O pequeno trecho acima pertence à música “It’s Now or Never”, da lenda Elvis Presley. A canção é entoada pela torcida do CSKA Sófia enquanto seus jogadores entram em campo. Mais do que por motivação, ela ilustra bem qual o sentimento dos aficionados pelo clube.

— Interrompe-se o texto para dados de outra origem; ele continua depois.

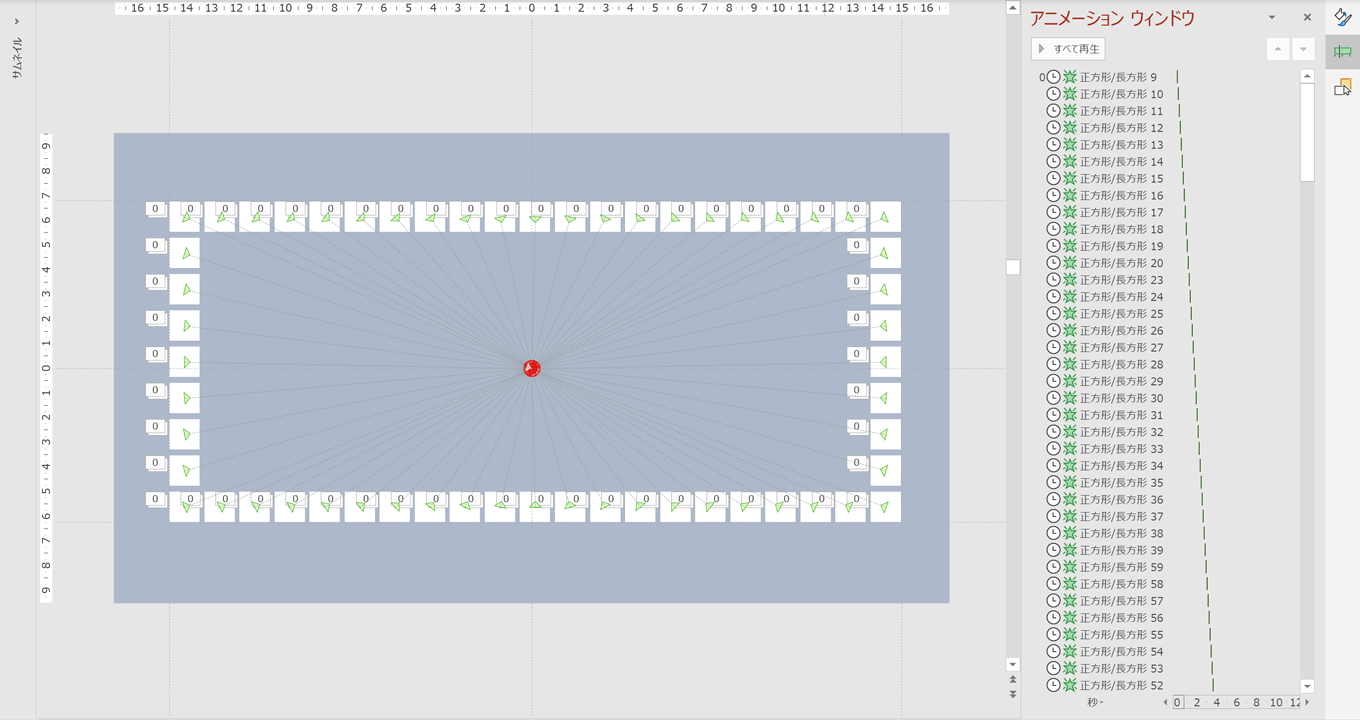
Task: Expand the サムネイル thumbnail pane chevron
Action: 17,21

Fundado em 05 de maio de 1948, a equipe carrega o nome de Sófia, capital da Bulgária. Tal como os outros “CSKA’s”, é um clube ligado ao Exército. Originalmente, a sigla significa Centralen Sporten Klub na Armiyata. Em português, “Clube de Esportes Central do Exército”. Com 31 títulos nacionais, além de 21 Copas, é o maior time do país, posto que vem sendo cobiçado pelo Ludogorets nos últimos anos. Desde 1967, o Bulgarian Army Stadium é lar do CSKA, construído no local de seu antecessor, o Athletic Park. Sua capacidade é para cerca de 23 mil torcedores. É lá que a equipe sedia o The Eternal Derby of Bulgaria, clássico contra o seu arquirrival Levski Sófia.

estádio CSKA Sófia
Balgarska Armija Stadium. Foto: Wikipédia

As várias fusões

Em outubro de 1923, Athletic e Slava Sófia se uniram, formando o Athletic Slava 1923, conhecido como AS-23, que tinha como patrono o Ministério da Guerra Búlgaro. Apenas em 1931 o novo clube venceu o seu primeiro campeonato nacional. Além dele, a Tsar’s Cup, antecessora da atual Copa da Bulgária, que seria ganha novamente em 1941. No dia 09 de novembro de 1944, mais uniões. Com o apoio de Mihail Mihaylov, contador do Ministério da Guerra, foi assinado um contrato de unificação, que juntaria Shipka Sófia, Athletic Slava e Spartak Poduene, para formar o Chavdar Sófia. O general Vladimir Stoychev, do antigo AS-23, que na época estava lutando na Segunda Guerra Mundial, foi nomeado, por telegrama, presidente da nova instituição. O advogado Ivan Bashev, futuro ministro das Relações Exteriores da Bulgária, foi apontado como dirigente de futebol.

CASK Sófia
Contrato de unificação. Fonte: Wikipédia

Em fevereiro de 1948, novamente com a ajuda de Mihaylov, o Chavdar Sófia tornou-se um clube departamental, ligado à Casa Central das Tropas, e assumiu o nome de CDV (Centralnia Dom na Voiskata). Para impedir que a equipe tivesse de iniciar nas divisões inferiores, os administradores buscaram algum time para nova fusão. Em maio, um acordo foi firmado com o Septemvri Sófia, e eles passaram a jogar sob o nome de Septemvri pri CDV. O contrato foi assinado no dia 5, que é considerada oficialmente a data de fundação do atual CSKA Sófia.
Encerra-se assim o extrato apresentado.